Post-conviction Relief Denied
Hailes filed for post-conviction relief. He argued that he was entitled to withdraw his plea because under section 973.01(2)(c), either the repeater enhancer or the second/subsequent offender could apply to the charges against him, but not both.
The circuit court denied the motions. Hailes appealed.
Motion to Suppress Properly Denied
Writing for a three-judge panel, Judge Timothy Dugan concluded that the circuit court did not err by denying Hailes’ motion to suppress.
Dugan reasoned that it was reasonable to infer that evidence of drug-related activity would be found at the apartments on North 30th Street. He pointed to the following facts listed by police officer who filed the search warrant affidavits:
he has recovered drugs, drug paraphernalia, guns and ammo in hidden compartments inside the residences of drug dealers;
a confidential information told him that Hailes kept the drugs in shoebox atop a refrigerator at the North 29th Street apartment;
Hailes, who was on probation and subject to monitoring, stayed at an apartment located on North 30th Street during monitoring hours;
the informant had seen Hailes driving two vehicles known to be owned by Hailes at both the North 29th Street and North 30th Street apartments;
the informant and Hailes’ probation officer saw extension cords running from apartment 307 at the building on North 30th Street into apartment 208 in that building; and
in his experience, drug dealers on probation often maintain more than one residence to avoid detection.
“As clearly set forth in the affidavits to search the apartments at 30th Street, Hailes’ probation agent observed what he believed to be suspicious activity at the two apartments, including the presence of lookouts monitoring the premises … while there may be innocent explanations for some of these activities, as Hailes acknowledges, ‘[t]he test is not whether the inference drawn is the only reasonable inference,’ but rather ‘whether the inference drawn is a reasonable one,’” Dugan wrote.

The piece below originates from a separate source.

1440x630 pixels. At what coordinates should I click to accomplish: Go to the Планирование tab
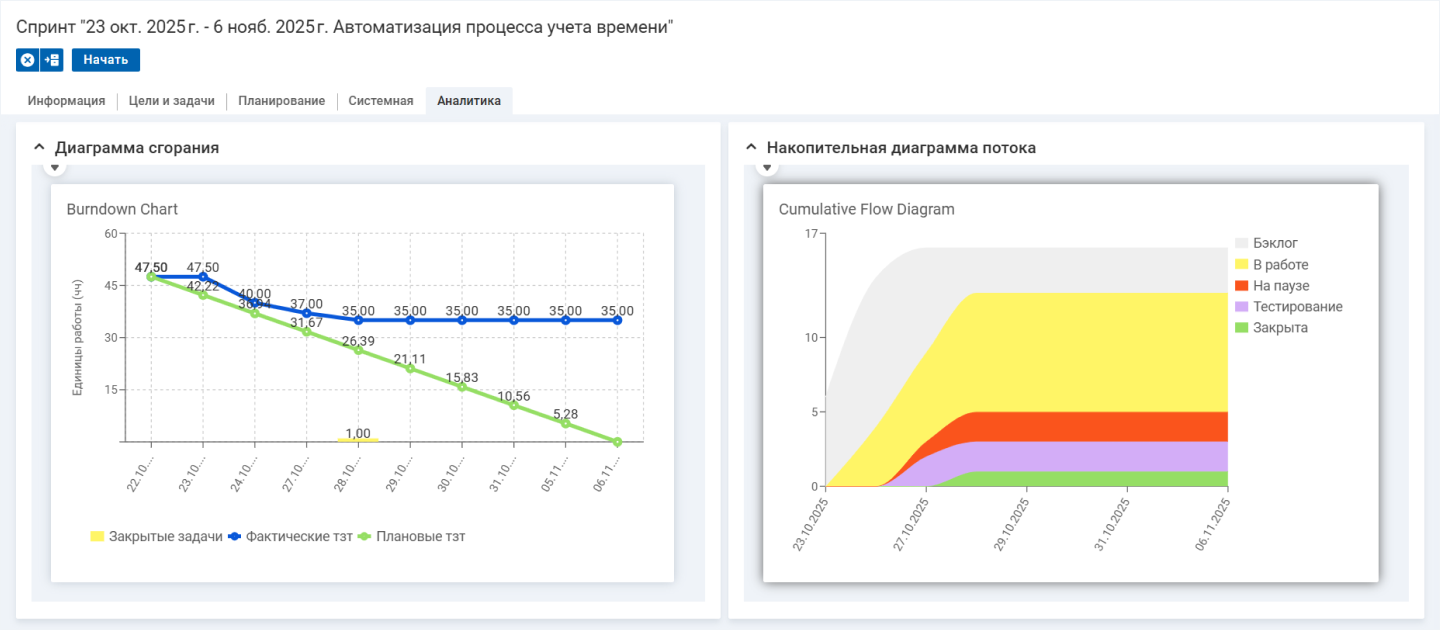coord(281,101)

Additionally, Judge Dugan reasoned that the apartments at North 30th Street were clearly linked to the apartment at North 29th Street.
The Importance of ‘Or’
Dugan agreed that under section 937.01(2)(c), either the repeat penalty enhancer under section 939.62(1) or the subsequent offender enhancer under section 961.48 could apply to Hailes’ charges but not both, because the relevant subsection specifies “Section 939.62(1) or 961.48.”
Under Wisconsin Supreme Court case law, Judge Dugan wrote, the use of different words joined by “or” broadens the coverage of the statute “‘to reach distinct, although potentially overlapping sets.’”
The state argued that in State v. Maxey, 264 Wis. 2d 878, 663 N.W.2d 811 (Wis. Ct. App. 2003), the court of appeals had ruled that sections 939.62(1) and 961.48 could apply to the same charges.
But Dugan concluded that that case must be distinguished because it was handed down before the legislature enacted section 937.01(2)(c).
No Manifest Injustice
Regardless of whether it was illegal to apply both the penalty enhancers to Hailes’ charges, Judge Dugan concluded that Hailes was not entitled to withdraw his plea on that basis, because Hailes had failed to show by clear and convincing evidence that holding him to the plea deal would work a manifest injustice.
Hailes argued that the illegal application of both penalty enhancers to the charges against him rendered his plea uninformed and less than voluntary.
But Dugan explained that a defendant is not entitled to withdraw his or her plea merely because he or she was given misinformation about the law.
Judge Dugan pointed out that the cases cited by Hailes in support of his argument either: 1) involved errors of law that pervaded the plea bargaining; or 2) involved defendants who agreed to the plea bargain specifically because of the misinformation about the law.
That wasn’t the case with Hailes, Dugan reasoned.
“Rather, the record here demonstrates that Hailes was induced to enter a plea as a result of the circuit court’s denial of his motion to suppress and the strength of the state’s case, instead of induced by an ‘affirmative misinformation’ provided to him about the penalty enhancers,” Judge Dugan wrote.